**Stated task:** Lay out the records as a Markdown table with the columns Row and Line, starting at the line that contains "The width and height of the screenshot is (1362, 722)." and ending at the line that contains "center [16, 37].". Give each nonblank line its own row, numbered in order, and leave out blank lines.

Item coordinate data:
● ● ● ●

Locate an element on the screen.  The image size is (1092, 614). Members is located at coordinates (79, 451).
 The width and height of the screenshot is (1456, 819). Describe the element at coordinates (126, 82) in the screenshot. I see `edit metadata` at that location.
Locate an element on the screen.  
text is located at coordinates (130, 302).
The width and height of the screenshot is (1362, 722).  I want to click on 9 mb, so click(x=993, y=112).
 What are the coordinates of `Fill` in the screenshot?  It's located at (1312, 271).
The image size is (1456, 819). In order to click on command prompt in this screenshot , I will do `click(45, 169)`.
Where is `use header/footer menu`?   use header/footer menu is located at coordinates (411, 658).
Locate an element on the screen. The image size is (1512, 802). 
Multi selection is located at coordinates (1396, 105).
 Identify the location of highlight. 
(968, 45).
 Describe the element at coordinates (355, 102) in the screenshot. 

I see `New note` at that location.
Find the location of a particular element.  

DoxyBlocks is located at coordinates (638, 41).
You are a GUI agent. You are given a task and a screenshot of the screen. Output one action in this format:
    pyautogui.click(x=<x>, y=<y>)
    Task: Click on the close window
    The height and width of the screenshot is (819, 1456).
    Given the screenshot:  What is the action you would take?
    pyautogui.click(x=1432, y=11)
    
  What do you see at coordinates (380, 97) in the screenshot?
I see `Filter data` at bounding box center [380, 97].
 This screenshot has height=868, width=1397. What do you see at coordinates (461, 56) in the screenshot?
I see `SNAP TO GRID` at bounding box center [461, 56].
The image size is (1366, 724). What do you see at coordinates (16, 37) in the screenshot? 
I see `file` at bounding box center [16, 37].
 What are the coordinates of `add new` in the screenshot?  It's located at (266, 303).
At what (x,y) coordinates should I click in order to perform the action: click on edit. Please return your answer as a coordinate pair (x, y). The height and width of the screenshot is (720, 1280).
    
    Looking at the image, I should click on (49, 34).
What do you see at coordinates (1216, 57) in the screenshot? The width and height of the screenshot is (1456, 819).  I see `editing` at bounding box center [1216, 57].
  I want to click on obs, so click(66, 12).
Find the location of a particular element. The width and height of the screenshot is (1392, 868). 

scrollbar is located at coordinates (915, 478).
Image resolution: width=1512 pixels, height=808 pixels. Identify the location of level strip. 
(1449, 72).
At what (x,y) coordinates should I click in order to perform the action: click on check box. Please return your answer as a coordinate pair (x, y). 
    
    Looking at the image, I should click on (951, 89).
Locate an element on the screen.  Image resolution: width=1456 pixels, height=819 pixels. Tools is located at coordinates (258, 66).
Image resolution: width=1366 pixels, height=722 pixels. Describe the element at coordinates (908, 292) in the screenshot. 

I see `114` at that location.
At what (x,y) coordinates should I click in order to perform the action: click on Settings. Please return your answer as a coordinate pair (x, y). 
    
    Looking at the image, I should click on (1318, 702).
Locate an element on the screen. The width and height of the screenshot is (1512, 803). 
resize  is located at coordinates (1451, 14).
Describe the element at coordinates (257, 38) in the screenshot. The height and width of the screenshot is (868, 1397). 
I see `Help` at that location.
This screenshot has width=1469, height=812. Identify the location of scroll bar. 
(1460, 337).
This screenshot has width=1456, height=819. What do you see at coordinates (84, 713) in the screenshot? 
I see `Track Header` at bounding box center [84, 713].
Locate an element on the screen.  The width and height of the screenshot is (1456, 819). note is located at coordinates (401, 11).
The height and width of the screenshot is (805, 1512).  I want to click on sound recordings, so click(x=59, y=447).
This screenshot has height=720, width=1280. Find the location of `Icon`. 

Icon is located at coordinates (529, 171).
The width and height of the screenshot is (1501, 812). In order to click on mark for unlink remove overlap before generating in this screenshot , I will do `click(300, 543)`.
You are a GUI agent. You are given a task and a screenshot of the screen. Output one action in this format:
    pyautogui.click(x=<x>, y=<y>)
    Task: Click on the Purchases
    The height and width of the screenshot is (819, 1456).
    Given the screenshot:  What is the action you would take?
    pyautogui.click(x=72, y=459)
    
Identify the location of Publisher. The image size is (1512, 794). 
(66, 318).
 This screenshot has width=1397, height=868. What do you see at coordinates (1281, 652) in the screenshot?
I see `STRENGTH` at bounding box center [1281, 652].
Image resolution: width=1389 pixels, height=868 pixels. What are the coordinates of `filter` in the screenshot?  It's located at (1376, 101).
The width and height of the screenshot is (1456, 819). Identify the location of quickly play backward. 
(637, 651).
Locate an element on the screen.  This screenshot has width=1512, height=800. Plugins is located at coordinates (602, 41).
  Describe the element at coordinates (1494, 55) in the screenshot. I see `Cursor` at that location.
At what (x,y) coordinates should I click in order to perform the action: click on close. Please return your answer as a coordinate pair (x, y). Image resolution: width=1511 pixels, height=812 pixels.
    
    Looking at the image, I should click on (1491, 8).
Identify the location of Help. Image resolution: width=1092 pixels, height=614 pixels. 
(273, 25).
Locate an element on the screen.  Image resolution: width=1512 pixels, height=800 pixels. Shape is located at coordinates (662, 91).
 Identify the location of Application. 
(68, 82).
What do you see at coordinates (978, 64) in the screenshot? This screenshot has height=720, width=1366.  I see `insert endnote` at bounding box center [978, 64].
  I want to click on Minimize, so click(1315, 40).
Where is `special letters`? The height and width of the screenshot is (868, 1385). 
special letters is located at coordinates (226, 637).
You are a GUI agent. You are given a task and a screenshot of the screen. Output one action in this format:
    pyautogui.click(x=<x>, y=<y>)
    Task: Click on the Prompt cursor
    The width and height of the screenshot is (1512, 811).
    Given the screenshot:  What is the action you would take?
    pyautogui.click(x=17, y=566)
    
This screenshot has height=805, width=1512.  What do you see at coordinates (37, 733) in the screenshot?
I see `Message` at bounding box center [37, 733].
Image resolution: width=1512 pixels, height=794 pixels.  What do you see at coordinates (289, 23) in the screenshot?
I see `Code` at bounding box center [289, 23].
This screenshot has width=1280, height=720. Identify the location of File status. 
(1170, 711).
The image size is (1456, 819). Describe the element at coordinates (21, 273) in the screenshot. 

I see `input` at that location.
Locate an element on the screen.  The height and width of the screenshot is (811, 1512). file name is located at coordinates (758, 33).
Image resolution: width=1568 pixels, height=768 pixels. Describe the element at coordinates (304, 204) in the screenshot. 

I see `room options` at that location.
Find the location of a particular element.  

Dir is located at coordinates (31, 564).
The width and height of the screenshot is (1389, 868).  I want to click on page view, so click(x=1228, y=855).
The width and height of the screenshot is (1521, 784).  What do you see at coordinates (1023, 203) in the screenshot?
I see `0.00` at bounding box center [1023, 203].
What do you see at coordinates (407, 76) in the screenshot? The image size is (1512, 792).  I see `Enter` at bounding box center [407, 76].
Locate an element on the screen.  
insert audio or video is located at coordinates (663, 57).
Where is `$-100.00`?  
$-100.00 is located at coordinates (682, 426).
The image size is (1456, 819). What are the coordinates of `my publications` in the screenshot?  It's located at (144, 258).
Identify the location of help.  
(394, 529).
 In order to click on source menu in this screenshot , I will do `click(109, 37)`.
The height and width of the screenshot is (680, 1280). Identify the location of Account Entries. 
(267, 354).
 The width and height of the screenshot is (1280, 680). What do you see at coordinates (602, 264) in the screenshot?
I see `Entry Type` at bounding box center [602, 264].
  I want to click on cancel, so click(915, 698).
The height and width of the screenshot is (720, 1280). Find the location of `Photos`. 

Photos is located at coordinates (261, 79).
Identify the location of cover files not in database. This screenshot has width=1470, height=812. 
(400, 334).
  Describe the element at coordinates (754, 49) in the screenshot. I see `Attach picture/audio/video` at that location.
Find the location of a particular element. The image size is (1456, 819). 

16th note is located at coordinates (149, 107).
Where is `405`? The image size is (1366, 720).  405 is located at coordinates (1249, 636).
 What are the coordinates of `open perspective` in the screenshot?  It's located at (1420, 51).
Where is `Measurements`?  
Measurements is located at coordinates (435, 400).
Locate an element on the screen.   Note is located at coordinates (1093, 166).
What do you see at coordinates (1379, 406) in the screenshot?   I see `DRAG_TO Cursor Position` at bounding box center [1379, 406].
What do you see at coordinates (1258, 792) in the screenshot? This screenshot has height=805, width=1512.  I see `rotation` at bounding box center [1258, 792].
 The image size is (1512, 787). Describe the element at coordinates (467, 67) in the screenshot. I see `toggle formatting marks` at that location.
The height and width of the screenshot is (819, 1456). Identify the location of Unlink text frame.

● ● ● ●

**Answer to this problem:**
| Row | Line |
|---|---|
| 1 | The width and height of the screenshot is (1362, 722).  I want to click on 9 mb, so click(x=993, y=112). |
| 2 |  What are the coordinates of `Fill` in the screenshot?  It's located at (1312, 271). |
| 3 | The image size is (1456, 819). In order to click on command prompt in this screenshot , I will do `click(45, 169)`. |
| 4 | Where is `use header/footer menu`?   use header/footer menu is located at coordinates (411, 658). |
| 5 | Locate an element on the screen. The image size is (1512, 802).  |
| 6 | Multi selection is located at coordinates (1396, 105). |
| 7 |  Identify the location of highlight.  |
| 8 | (968, 45). |
| 9 |  Describe the element at coordinates (355, 102) in the screenshot.  |
| 10 | I see `New note` at that location. |
| 11 | Find the location of a particular element.   |
| 12 | DoxyBlocks is located at coordinates (638, 41). |
| 13 | You are a GUI agent. You are given a task and a screenshot of the screen. Output one action in this format: |
| 14 |     pyautogui.click(x=<x>, y=<y>) |
| 15 |     Task: Click on the close window |
| 16 |     The height and width of the screenshot is (819, 1456). |
| 17 |     Given the screenshot:  What is the action you would take? |
| 18 |     pyautogui.click(x=1432, y=11) |
| 19 |   What do you see at coordinates (380, 97) in the screenshot? |
| 20 | I see `Filter data` at bounding box center [380, 97]. |
| 21 |  This screenshot has height=868, width=1397. What do you see at coordinates (461, 56) in the screenshot? |
| 22 | I see `SNAP TO GRID` at bounding box center [461, 56]. |
| 23 | The image size is (1366, 724). What do you see at coordinates (16, 37) in the screenshot?  |
| 24 | I see `file` at bounding box center [16, 37]. |